Service tx Database data table outbox table poll Relay Broker

Problem

You update the database and then publish an event. If the publish fails, your data and the rest of the world disagree. If the publish succeeds but the DB rolls back, the same.

Shape

Write the event to an "outbox" table inside the same transaction as the data change. A separate process polls (or tails the WAL) and publishes the events to the broker, marking them sent. The two stores never disagree.

Watch for

Outbox tables grow without aggressive cleanup. Polling is simpler; CDC (log-tailing) is faster but couples you to the database's replication-log format (binlog, WAL, oplog). Outbox guarantees the event is published at least once — consumers must dedupe with an idempotency key, or the rest of the system will see ghost duplicates.

When it fits: Anywhere you publish events derived from DB writes and "lost message" or "ghost message" is unacceptable. Pairs naturally with sagas.

09

Event Sourcing

Store the log of changes; derive current state by replaying it.

Event log Current state Audit view Search index

Problem

The current state of a row tells you what's true now, but not how you got there. Audits, debugging, and "what did the user see at 3pm yesterday?" become guesswork.

Shape

Persist every change as an immutable event. Current state is a projection — fold the events forward whenever you need it. Snapshots speed up replay for long-lived aggregates.

Watch for

Schema evolution becomes versioning every event type forever. Replays slow down without snapshots.
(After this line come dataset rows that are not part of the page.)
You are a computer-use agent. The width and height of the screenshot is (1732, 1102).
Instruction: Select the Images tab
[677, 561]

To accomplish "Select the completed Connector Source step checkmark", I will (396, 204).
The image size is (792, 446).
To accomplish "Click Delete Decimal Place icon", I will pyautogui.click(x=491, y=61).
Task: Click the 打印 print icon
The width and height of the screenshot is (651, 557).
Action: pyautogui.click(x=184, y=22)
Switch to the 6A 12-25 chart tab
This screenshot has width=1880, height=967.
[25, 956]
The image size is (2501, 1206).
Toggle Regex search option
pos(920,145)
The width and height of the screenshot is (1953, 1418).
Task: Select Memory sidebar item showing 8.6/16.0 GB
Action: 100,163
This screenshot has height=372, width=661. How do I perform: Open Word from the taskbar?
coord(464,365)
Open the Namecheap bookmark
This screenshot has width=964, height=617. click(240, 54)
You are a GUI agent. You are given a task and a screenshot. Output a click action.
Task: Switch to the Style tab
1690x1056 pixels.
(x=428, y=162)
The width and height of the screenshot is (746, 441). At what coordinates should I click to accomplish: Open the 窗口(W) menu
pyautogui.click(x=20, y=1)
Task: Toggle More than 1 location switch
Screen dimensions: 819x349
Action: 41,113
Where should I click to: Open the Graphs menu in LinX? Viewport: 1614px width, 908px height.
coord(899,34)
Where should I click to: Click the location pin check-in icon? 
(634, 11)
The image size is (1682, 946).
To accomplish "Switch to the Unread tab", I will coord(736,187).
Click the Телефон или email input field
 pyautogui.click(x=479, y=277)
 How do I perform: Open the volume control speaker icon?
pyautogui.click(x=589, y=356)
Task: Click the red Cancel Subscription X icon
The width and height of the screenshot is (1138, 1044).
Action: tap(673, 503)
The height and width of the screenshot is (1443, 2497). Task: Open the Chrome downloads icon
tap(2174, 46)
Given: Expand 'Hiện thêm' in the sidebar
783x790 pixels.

History is hard to undo: a wrong event needs a correcting event, not an edit — which collides with regulatory deletion rights (GDPR right-to-erasure), so plan a cryptographic-shredding or tombstone strategy up front.

When it fits: Domains where the log itself has business value — finance, audit-heavy systems, collaborative editing, anywhere "how did we get here?" is a real question.

10

CQRS

Split the read model from the write model so each can be optimized independently.

Client command Write model Write store events Client query Read model

Problem

Reads and writes have wildly different shapes. Forcing both through one model means writes are slower than they need to be, reads do too many joins, and one schema serves neither well.

Shape

Two models. The write side accepts commands, validates them, and persists the change. The read side maintains denormalized projections optimized for queries, updated from the write side (often via events).

Watch for

Eventual consistency between write and read. You also doubled the moving parts — two schemas, two code paths, an integration between them. Don't reach for it just because the term sounds clever.

When it fits: Read-heavy systems with complex query needs; pairs naturally with event sourcing; useful when read and write workloads need to scale independently.

Patterns aren't goals

Reach for a pattern when its problem is in front of you. Reaching for one because you read about it last week is how you end up with a saga coordinating a single-service operation, or an event log no one ever queries.

Most systems need fewer patterns than their engineers want to apply. The win is recognizing the question — not memorizing the answer.